**Set problem A:** In the OpenZL parsing page, echo the text starting at "At the end of" and ending at "numeric compression graph.".
**Set problem B:**
Answer these questions from the OpenZL parsing page:
(i) Which command installs OpenZL from PyPI?
(ii) In which file is the full source of the example found?
(iii) What value is NUM_SAMPLES set to?

**Page:**

+ + +

Parsing

Installation

From PyPI:

pip install openzl

From source:

git clone https://github.com/facebook/openzl
cd openzl/py
pip install .

Running the example

This example is self-contained and can be run after installing OpenZL and NumPy. The full source can be found in examples/py/parsing.py.

python3 examples/py/parsing.py

Imports

import random
import struct
from typing import List

import numpy as np
import openzl.ext as zl

Generate test data

We'll generate simple data in the following format.

[4-byte number of elements]
[1-byte element width]
[(number-of-elements * element-width) bytes of data]
...

It is a trivial example, but it is enough to show that you can improve compression by parsing the data, especially if the data is numeric.

NUM_SAMPLES = 10


def generate_test_data() -> List[bytes]:
    FMT = {
        1: "B",
        2: "H",
        4: "I",
        8: "Q",
    }

    rng = random.Random(0)
    samples = []
    for _ in range(NUM_SAMPLES):
        sample = []
        for _ in range(100):
            elt_width = rng.choice([1, 2, 4, 8])
            num_elts = rng.randint(1000, 10000)
            max_value = rng.randint(127, 255)

            values = [rng.randint(0, max_value) for _ in range(num_elts)]
            sample.append(
                struct.pack(
                    f"<IB{num_elts}{FMT[elt_width]}", num_elts, elt_width, *values
                )
            )
        samples.append(b"".join(sample))

    return samples


TEST_DATA_SET = generate_test_data()
TEST_DATA_SET_SIZE = sum(len(s) for s in TEST_DATA_SET)

Setting up the parser

OpenZL allows constructing graphs at runtime, similar to the Selector that we saw in the quick start example, but more powerful. This is done through FunctionGraphs. Inside a function graph you can:

Inspect the input edge, and the data attached to that edge.
Run a node on any edge, and get the resulting edges back.
Send an edge to a destination graph.
Inspect parameters.
Try compression with [tryGraph][openzl.ext.GraphState.tryGraph] and see the compressed size.

At the end of a function graph, every incoming edge, and newly created edge has to be consumed by running a node on it, or sending it to a destination graph.

In this example, we'll be parsing the input and separating data sections by their element width. Then we'll convert the outputs into numeric data, and compress them using OpenZL's generic numeric compression graph.

class ParsingFunctionGraph(zl.FunctionGraph):
    """
    Parses data in the format:
    [4-byte number of elements]
    [1-byte element width]
    [(num_elts * element_width) bytes of data]
    """

+ + +

**Extracted data:**

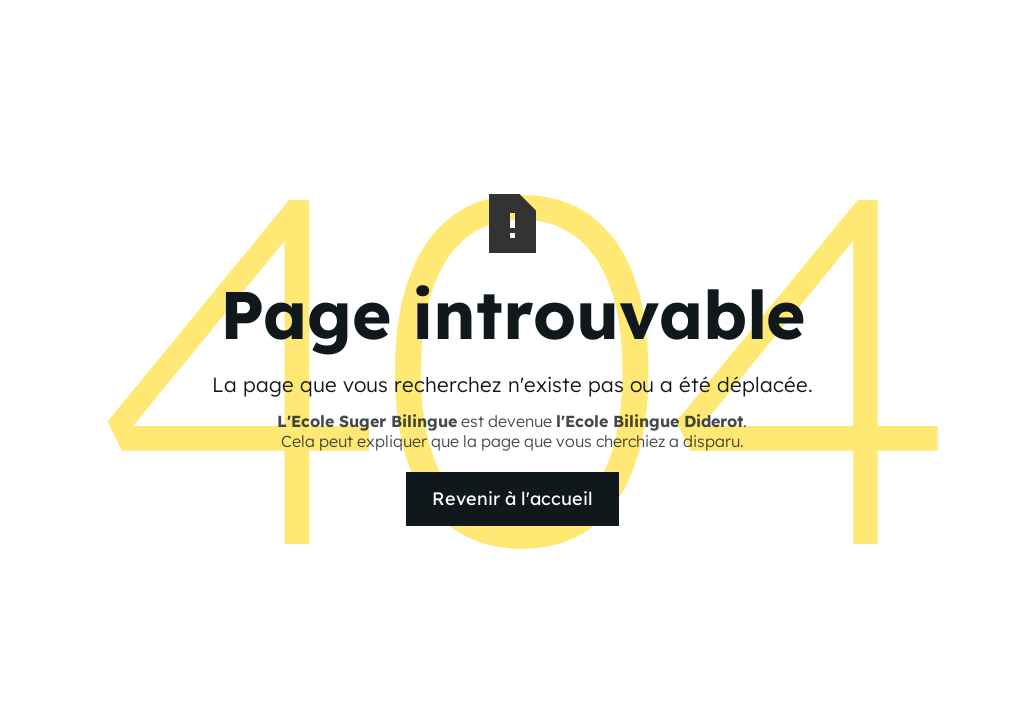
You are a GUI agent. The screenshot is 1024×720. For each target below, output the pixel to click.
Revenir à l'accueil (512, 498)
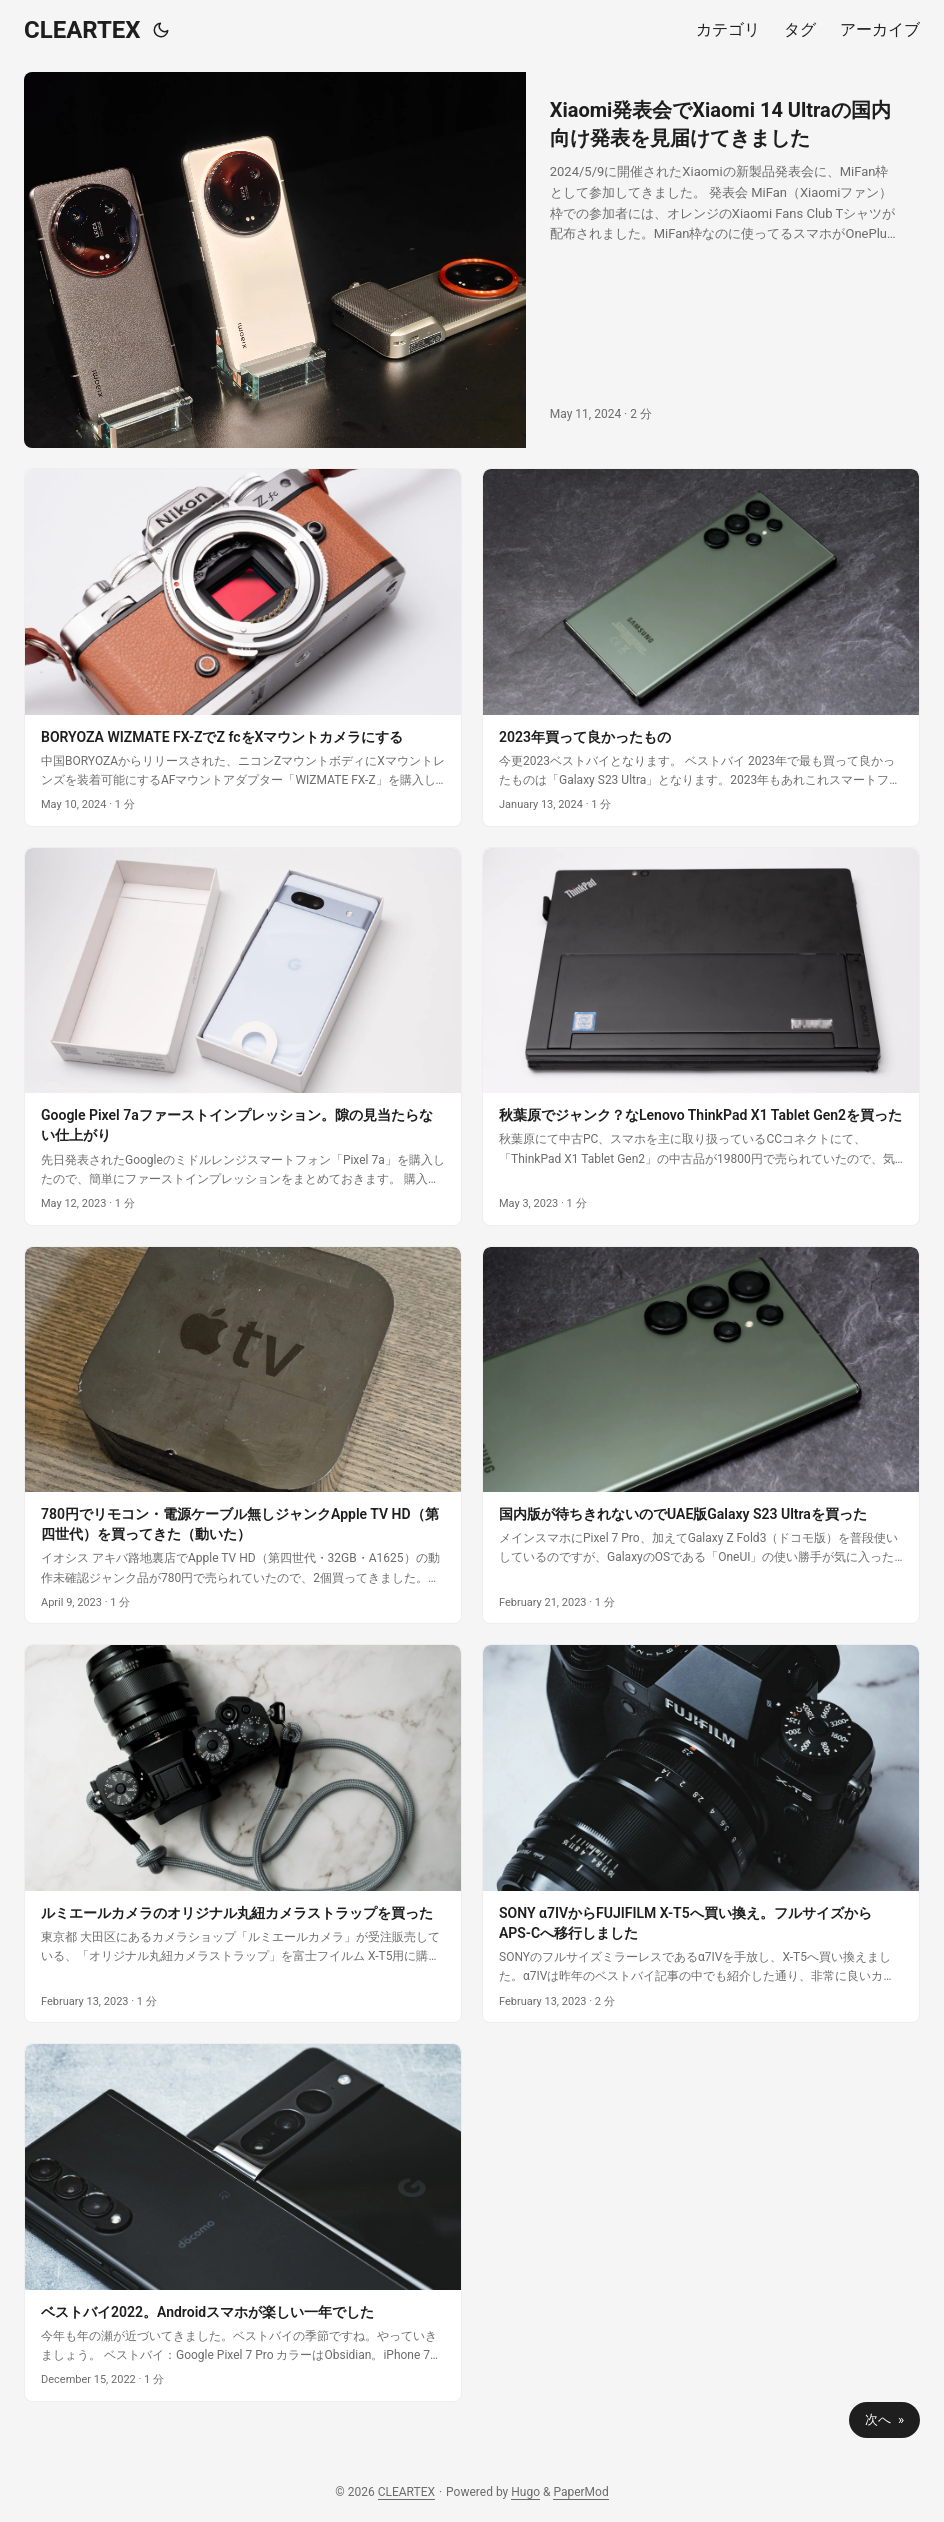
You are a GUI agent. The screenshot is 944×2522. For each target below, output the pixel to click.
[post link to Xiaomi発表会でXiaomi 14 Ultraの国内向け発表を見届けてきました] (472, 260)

+ + +

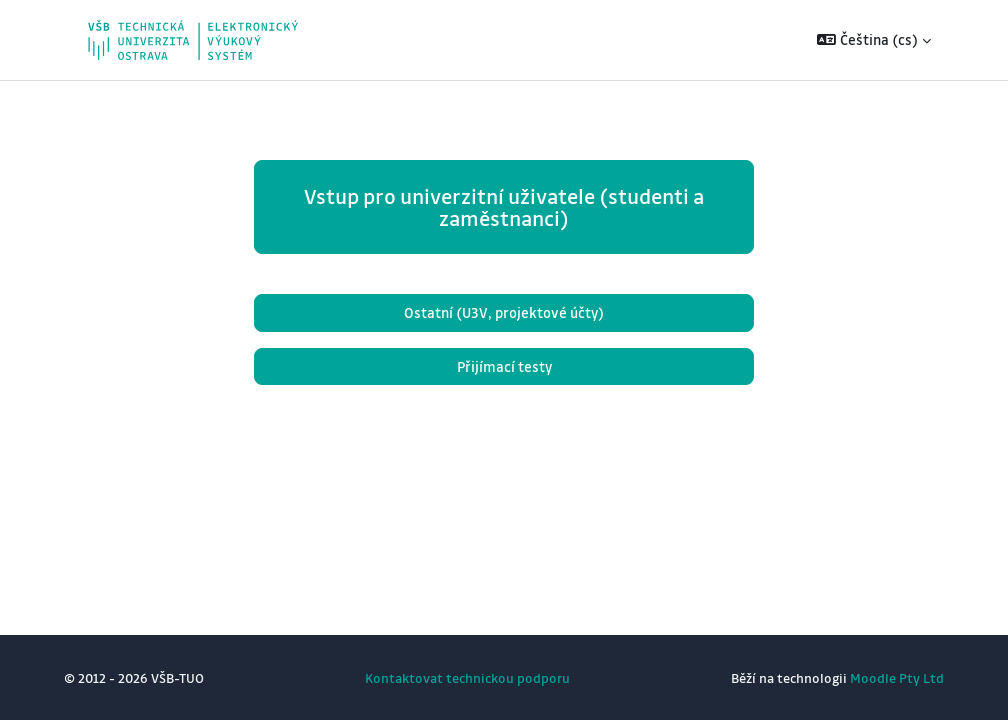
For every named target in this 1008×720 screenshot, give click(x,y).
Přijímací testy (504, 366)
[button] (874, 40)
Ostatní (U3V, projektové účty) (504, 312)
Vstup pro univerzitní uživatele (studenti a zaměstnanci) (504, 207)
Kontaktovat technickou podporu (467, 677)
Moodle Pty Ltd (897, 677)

+ + +

**Written reply A:**
At the end of a function graph, every incoming edge, and newly created edge has to be consumed by running a node on it, or sending it to a destination graph.

In this example, we'll be parsing the input and separating data sections by their element width. Then we'll convert the outputs into numeric data, and compress them using OpenZL's generic numeric compression graph.

**Written reply B:**
(i) pip install openzl
(ii) examples/py/parsing.py
(iii) 10